MIT-licensed, local-first API workbench for LLM developers.

Test OpenAI, Anthropic, OpenRouter, Google Gemini, and custom OpenAI-compatible endpoints with real-time streaming, local history, image inputs, and raw payload inspection.

CI Latest release License: MIT

Roshi is a local-first workspace for testing and debugging LLM APIs. Send prompts, inspect streaming responses, tune model settings, test image inputs, switch between providers, and review raw request and response payloads from one focused interface.

No backend. No account. No telemetry. Your API keys, settings, and request history stay on your machine.
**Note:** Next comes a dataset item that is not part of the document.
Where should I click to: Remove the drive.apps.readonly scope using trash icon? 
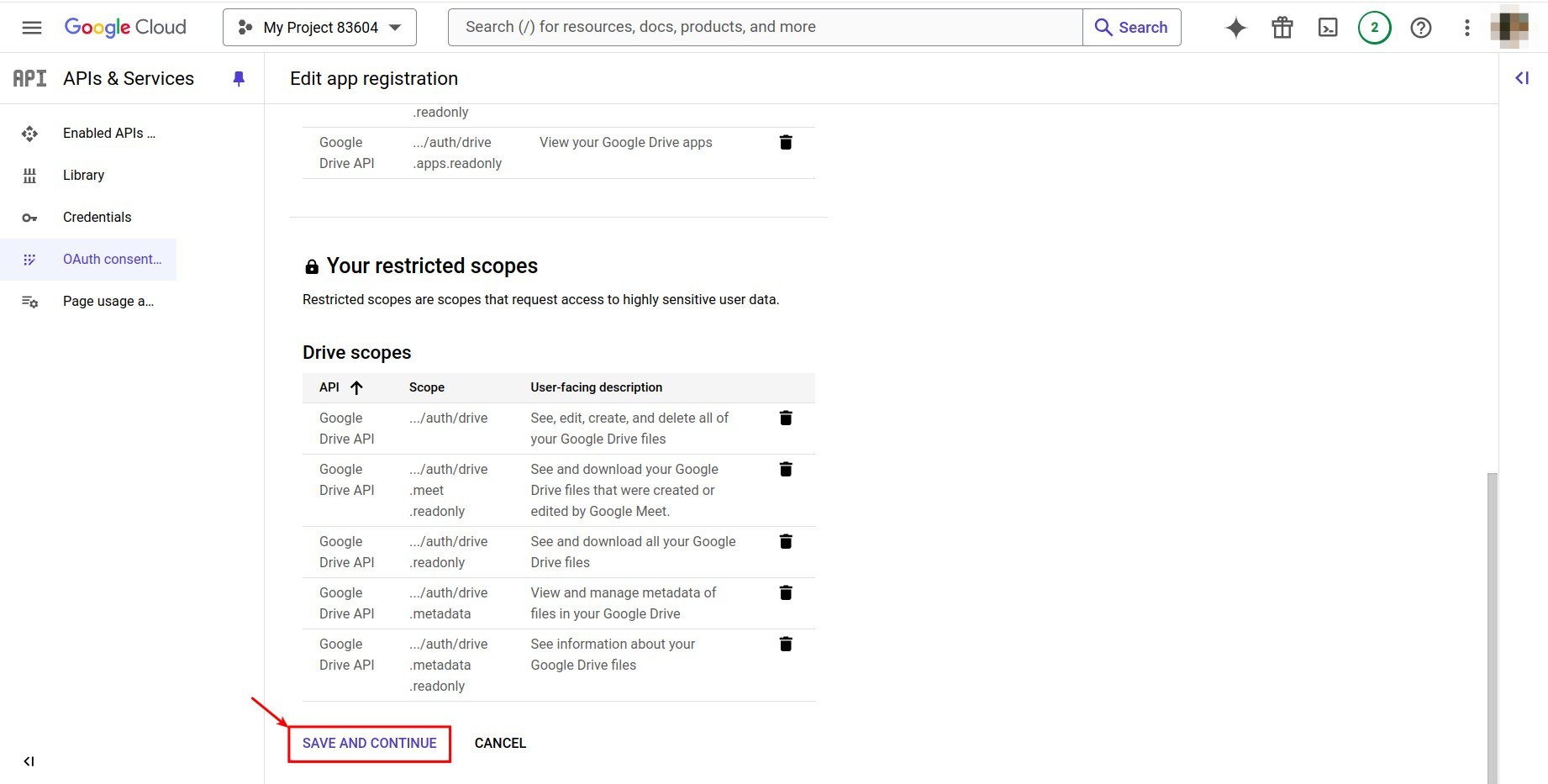(786, 142)
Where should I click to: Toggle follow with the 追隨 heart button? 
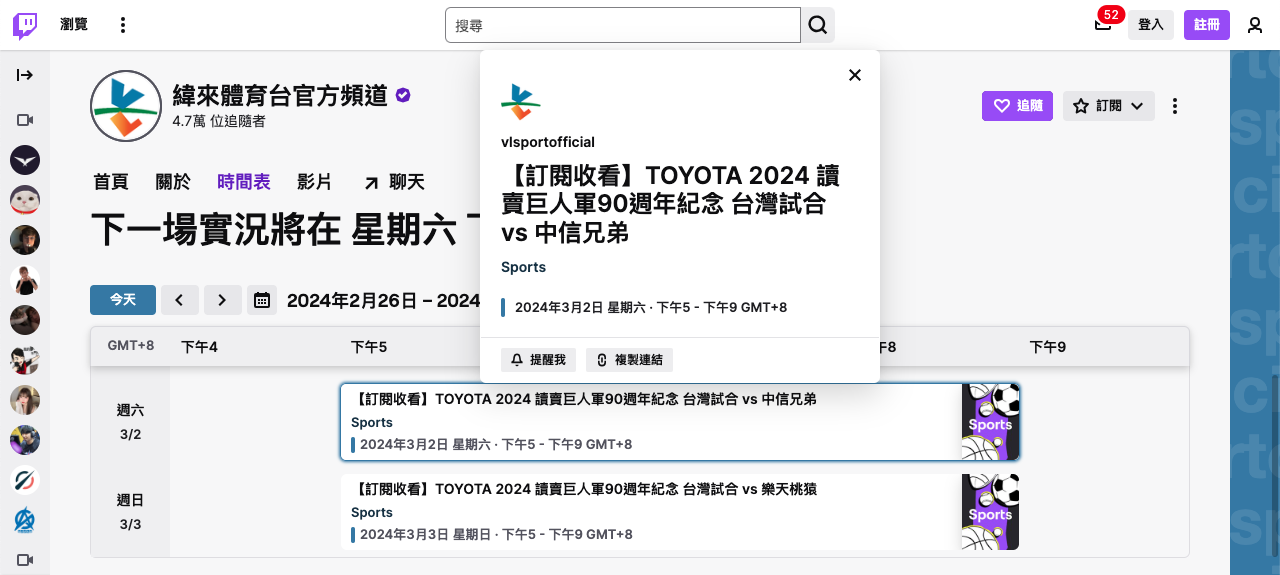click(1017, 106)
Whether you are debugging prompts, testing custom endpoints, or comparing model behavior, Roshi gives you a dedicated workspace for multi-turn conversations, provider-specific settings, and fast iteration without bending a generic API client into shape.

Why Roshi

  • Purpose-built for LLM APIs — test chat-style payloads, streaming, image inputs, and provider-specific settings without forcing them into a generic HTTP client
  • Local-first by default — no backend, no signup, no telemetry, and no hosted key storage
  • Multi-provider workflow — built-in templates for OpenAI, Anthropic, Google Gemini, and OpenRouter, plus custom OpenAI-compatible endpoints
  • Debuggable and reproducible — inspect raw payloads, save local history, and generate Python and Node.js snippets for supported OpenAI-compatible requests

Screenshots

Real views from the actual app, so you can quickly see how Roshi feels before you download it.

Roshi composer view

Compose and iterate fast
Build multi-turn requests, tune model parameters, and attach images in one focused workspace.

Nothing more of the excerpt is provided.